Rio de Janeiro - Saí do seminário no final do ano, pouco depois veio o Carnaval, o primeiro que me encontrou mais ou menos adulto no mundo.
Nos outros, era criança, minha festa se limitava a vestir uma fantasia de chinês, eu reclamava, até que encarnei num morcego, camisola negra, máscara de papelão cheirando a cola -meu Carnaval era assustar meninos mais moços e ser assustado com as caveiras, que até hoje ainda me assustam.
Houve a trégua do seminário e de repente me vi no primeiro Carnaval que seria para valer. Valer o quê? Não tinha namorada nem sabia namorar. Sabia latim, as odes de Horácio, as bucólicas de Virgílio, mas não sabia cantar nenhuma música do ano.

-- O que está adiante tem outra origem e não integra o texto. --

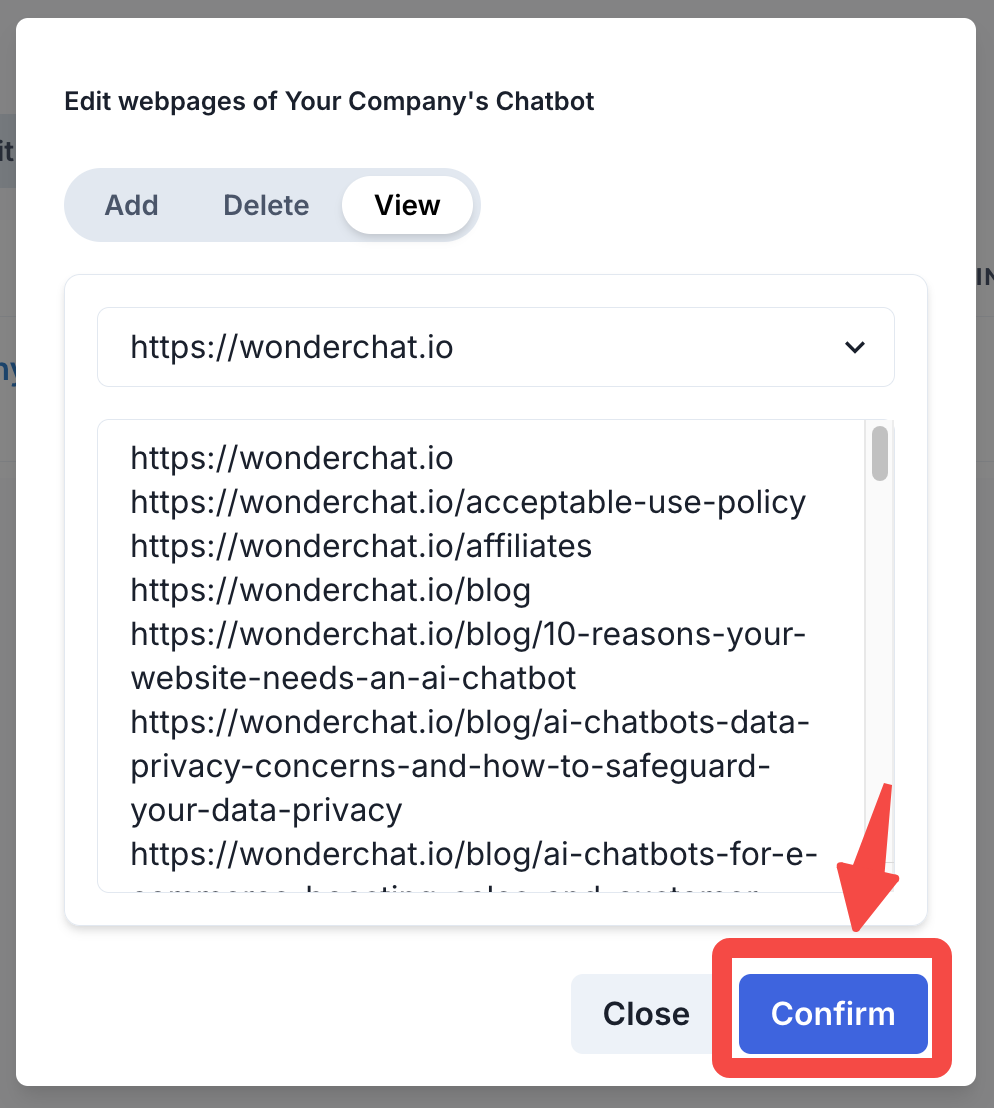Click the first https://wonderchat.io line in the list
Screen dimensions: 994x1108
click(292, 459)
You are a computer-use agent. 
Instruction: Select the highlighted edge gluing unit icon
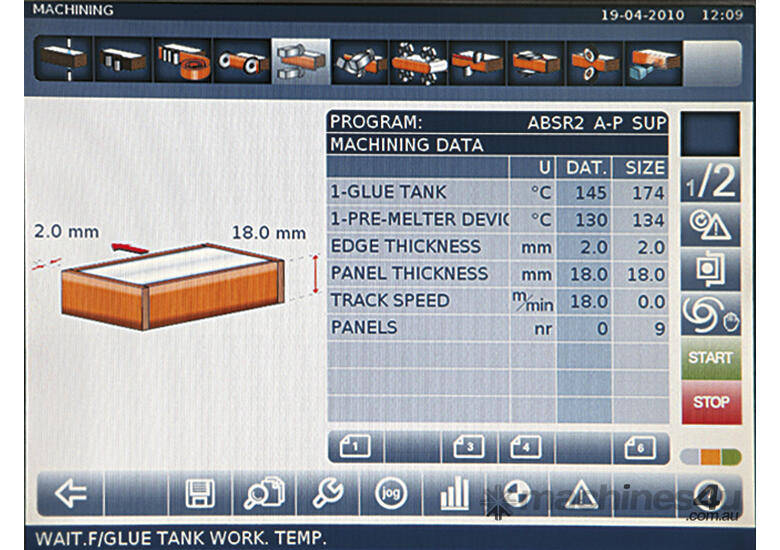(x=300, y=61)
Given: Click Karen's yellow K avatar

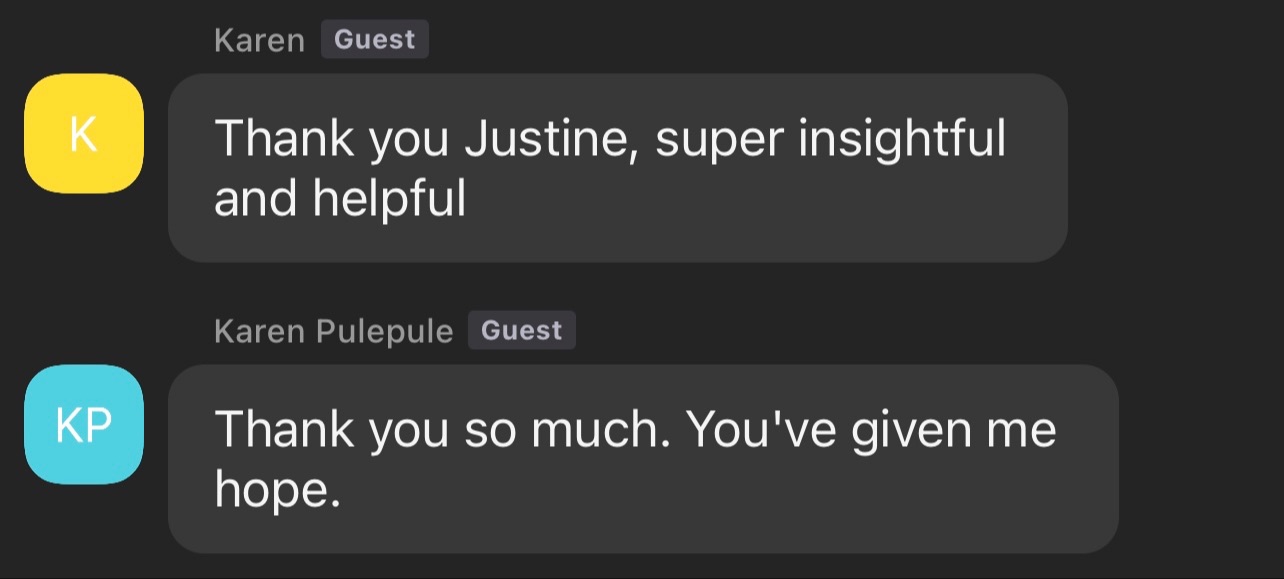Looking at the screenshot, I should point(84,134).
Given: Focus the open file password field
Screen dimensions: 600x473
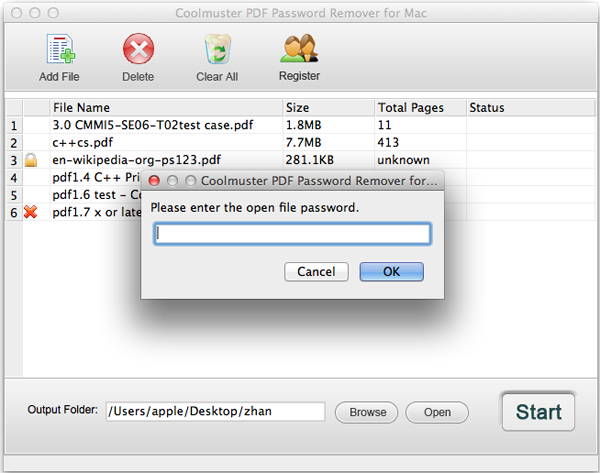Looking at the screenshot, I should pos(292,234).
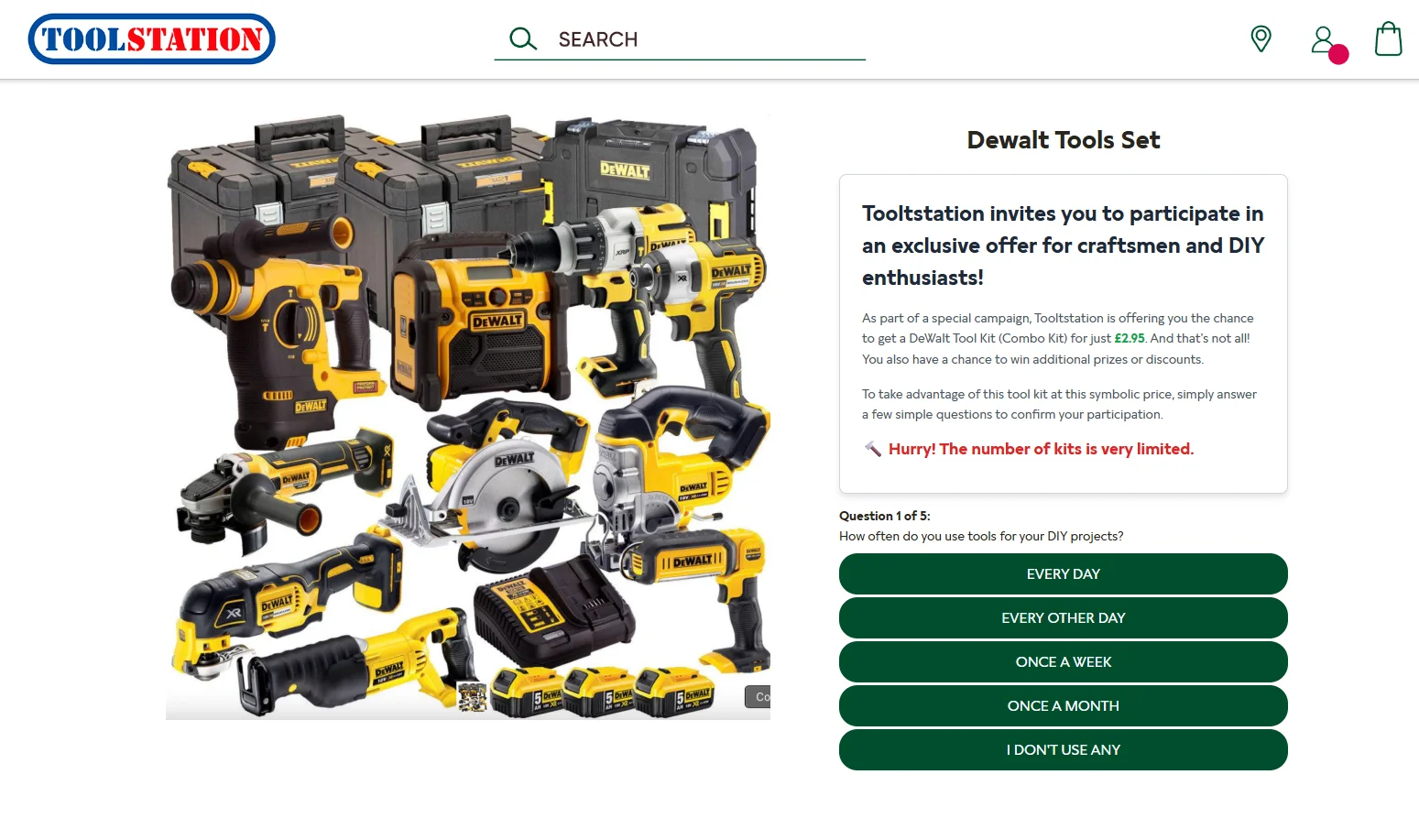Viewport: 1419px width, 840px height.
Task: Select ONCE A MONTH answer
Action: 1063,706
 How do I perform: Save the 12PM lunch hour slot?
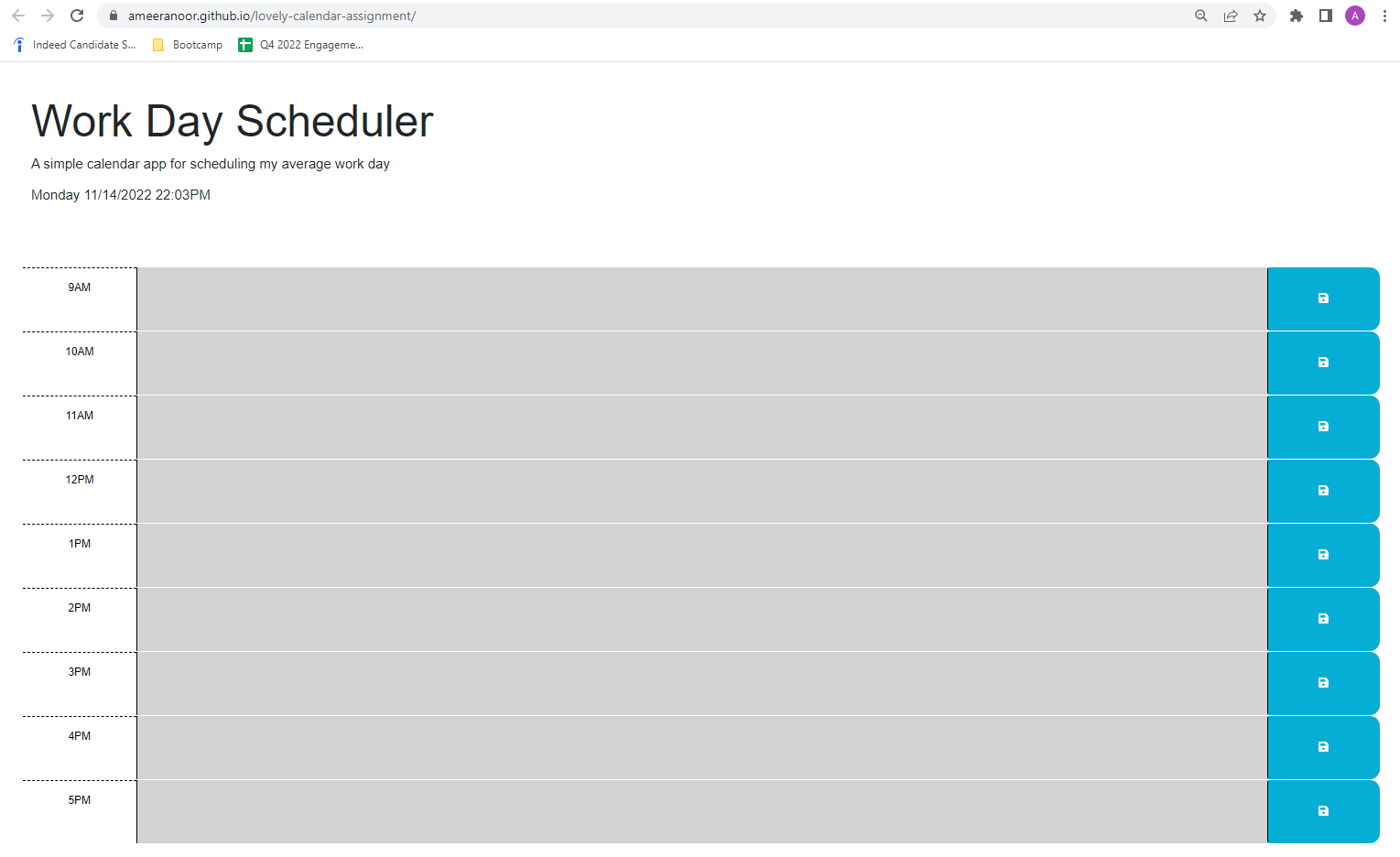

Fui parar no High Life, os bailes de lá eram os mais incrementados. Falavam em orgias, mulheres nuas, casais copulando nos jardins, coisas assim.
Fiquei pelos cantos, metido num marinheiro americano que fora do meu irmão. Era moda exaltar a Marinha, que havia ganho a guerra do Pacífico, o irmão tentou me ensinar a cantar o "Anchors aweigh", que até hoje não aprendi.
De repente, alguém me puxou pela mão. Não vi direito, mas a moça parecia ser loura, de olhos verdes que a máscara verde mal tapava. Estava queimadíssima de praia.
Ela compreendeu que eu estava sobrando na festa. Só não sabia que eu estava sobrando na vida. Percebi que zombava de mim, empurrou-me para um cordão, onde eu não precisava fazer nada. Era só ficar grudado no corpo dela e imprensado por uma havaiana de coxas fartas, que suava e tinha o umbigo tapado por purpurina prateada.
Espremido entre duas mulheres, eu tinha motivos para me rejubilar. Meses atrás, eu vestia uma batina e cheirava a incenso. Agora estava inundado de carnes macias que cheiravam a lança-perfume. Quis ficar alegre. Mas nunca me senti tão triste.